> [REQUIRED TASK]
Return, verbatim, the stretch of the data below from the line containing "Given: Delete the Light weight shipping class" through the line containing "Action: (x=400, y=97)", including both of those lines.

═══ STORED DATA

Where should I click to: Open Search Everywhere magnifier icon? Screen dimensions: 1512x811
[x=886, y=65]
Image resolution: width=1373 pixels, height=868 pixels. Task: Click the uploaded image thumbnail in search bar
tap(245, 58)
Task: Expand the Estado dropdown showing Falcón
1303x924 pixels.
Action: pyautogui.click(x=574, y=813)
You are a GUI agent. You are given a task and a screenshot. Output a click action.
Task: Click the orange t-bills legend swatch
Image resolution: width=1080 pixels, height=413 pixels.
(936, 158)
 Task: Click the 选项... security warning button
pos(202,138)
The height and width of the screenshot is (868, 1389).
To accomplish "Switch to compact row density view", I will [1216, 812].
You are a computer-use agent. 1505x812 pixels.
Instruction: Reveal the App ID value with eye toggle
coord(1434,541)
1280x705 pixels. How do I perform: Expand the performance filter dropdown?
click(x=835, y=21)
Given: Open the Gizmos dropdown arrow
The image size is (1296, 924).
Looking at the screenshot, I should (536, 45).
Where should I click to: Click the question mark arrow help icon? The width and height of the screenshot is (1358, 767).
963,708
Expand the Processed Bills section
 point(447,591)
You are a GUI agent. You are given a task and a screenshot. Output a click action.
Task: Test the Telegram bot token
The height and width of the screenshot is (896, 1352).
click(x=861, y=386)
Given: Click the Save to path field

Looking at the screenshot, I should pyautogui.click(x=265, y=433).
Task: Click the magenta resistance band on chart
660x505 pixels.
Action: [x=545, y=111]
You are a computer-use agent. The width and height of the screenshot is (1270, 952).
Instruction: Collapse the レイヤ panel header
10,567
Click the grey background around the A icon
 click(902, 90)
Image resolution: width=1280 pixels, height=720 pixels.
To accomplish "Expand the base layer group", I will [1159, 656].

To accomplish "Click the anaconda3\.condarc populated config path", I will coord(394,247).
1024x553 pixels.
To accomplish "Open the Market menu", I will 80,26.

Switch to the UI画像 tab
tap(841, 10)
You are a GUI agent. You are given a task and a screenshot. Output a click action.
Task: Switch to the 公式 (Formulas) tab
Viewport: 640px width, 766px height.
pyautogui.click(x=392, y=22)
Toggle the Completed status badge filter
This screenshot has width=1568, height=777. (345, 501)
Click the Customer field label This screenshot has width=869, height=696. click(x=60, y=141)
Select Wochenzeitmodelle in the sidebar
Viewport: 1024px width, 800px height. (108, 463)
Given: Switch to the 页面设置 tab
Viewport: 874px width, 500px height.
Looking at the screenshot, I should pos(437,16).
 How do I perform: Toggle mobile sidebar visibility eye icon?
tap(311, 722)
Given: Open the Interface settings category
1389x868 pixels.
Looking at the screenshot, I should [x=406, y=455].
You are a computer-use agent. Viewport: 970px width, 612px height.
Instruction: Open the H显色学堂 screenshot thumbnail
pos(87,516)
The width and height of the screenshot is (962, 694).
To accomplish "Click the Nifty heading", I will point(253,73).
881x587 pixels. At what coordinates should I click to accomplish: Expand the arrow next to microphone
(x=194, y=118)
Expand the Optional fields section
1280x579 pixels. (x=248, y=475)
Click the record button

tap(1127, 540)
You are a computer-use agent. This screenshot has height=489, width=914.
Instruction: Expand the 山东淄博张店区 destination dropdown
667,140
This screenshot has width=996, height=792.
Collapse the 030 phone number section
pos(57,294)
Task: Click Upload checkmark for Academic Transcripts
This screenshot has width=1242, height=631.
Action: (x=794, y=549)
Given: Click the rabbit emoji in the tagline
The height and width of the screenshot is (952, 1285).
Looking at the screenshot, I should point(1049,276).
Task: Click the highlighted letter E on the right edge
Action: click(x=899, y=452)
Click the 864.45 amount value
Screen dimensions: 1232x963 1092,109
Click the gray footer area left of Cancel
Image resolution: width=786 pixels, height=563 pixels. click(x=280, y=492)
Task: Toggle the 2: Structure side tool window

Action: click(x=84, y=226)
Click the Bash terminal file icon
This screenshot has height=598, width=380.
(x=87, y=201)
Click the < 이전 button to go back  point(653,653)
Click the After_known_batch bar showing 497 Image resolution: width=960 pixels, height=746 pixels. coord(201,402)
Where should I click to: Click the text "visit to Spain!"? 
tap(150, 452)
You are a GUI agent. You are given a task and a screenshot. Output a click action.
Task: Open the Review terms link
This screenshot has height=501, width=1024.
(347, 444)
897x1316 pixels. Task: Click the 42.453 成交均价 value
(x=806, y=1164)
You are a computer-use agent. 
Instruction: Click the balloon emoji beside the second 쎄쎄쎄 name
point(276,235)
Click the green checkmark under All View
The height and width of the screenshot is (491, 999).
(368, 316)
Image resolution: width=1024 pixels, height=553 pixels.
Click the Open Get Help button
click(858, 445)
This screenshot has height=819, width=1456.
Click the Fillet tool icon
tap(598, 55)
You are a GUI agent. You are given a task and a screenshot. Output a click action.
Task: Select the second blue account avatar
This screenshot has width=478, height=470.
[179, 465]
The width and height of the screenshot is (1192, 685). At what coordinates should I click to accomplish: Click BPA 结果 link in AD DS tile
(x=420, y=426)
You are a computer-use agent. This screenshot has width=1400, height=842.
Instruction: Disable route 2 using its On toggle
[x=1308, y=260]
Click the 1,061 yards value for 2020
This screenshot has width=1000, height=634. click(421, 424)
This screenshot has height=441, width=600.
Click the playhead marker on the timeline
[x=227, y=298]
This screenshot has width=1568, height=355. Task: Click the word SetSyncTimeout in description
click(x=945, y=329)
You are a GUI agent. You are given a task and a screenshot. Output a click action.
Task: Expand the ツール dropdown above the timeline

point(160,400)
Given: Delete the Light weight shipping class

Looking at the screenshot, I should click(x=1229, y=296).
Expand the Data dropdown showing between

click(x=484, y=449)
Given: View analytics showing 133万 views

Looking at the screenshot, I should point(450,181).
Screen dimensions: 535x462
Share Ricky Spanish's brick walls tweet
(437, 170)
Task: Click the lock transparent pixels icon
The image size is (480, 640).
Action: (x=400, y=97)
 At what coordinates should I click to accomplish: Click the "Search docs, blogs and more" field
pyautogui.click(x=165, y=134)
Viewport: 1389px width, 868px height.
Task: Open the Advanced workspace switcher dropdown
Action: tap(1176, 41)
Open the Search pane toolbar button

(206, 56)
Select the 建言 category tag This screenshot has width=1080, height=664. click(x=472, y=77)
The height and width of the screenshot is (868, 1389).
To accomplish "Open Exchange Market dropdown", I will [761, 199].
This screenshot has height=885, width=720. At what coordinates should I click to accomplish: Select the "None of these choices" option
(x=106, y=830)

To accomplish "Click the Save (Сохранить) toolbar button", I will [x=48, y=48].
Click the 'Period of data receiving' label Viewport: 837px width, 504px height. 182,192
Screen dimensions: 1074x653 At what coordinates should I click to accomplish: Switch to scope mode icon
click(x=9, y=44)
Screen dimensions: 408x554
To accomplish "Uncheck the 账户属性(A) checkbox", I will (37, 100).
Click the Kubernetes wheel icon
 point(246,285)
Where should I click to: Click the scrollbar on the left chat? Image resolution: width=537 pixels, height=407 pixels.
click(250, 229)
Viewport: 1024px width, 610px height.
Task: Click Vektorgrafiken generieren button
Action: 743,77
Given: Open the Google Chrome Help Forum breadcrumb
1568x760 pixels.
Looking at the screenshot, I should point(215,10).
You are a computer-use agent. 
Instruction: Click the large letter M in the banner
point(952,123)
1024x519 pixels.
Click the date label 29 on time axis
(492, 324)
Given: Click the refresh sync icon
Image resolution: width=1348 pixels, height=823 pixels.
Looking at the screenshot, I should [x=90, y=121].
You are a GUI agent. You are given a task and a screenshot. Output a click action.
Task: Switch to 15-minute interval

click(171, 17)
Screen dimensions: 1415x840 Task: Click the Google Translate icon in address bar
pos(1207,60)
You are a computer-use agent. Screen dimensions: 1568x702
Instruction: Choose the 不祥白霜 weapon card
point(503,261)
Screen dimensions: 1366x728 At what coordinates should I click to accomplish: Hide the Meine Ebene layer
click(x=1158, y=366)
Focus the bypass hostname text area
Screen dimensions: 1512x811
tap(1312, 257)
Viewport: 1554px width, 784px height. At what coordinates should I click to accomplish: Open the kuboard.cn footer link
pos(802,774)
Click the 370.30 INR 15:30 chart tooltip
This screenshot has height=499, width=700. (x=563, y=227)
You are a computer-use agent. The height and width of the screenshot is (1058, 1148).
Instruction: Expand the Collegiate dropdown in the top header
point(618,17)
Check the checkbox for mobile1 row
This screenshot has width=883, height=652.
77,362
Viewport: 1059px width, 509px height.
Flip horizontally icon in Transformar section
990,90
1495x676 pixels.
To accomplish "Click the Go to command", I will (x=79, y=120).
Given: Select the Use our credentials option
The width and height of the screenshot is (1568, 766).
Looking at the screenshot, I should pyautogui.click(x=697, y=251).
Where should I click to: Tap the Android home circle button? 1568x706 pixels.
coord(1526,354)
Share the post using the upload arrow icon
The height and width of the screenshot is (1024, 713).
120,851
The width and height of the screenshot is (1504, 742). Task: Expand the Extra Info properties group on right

══════

> [SOLUTION FOR THIS PROBLEM]
Given: Delete the Light weight shipping class

Looking at the screenshot, I should click(x=1229, y=296).
Expand the Data dropdown showing between

click(x=484, y=449)
Given: View analytics showing 133万 views

Looking at the screenshot, I should point(450,181).
Screen dimensions: 535x462
Share Ricky Spanish's brick walls tweet
(437, 170)
Task: Click the lock transparent pixels icon
The image size is (480, 640).
Action: (x=400, y=97)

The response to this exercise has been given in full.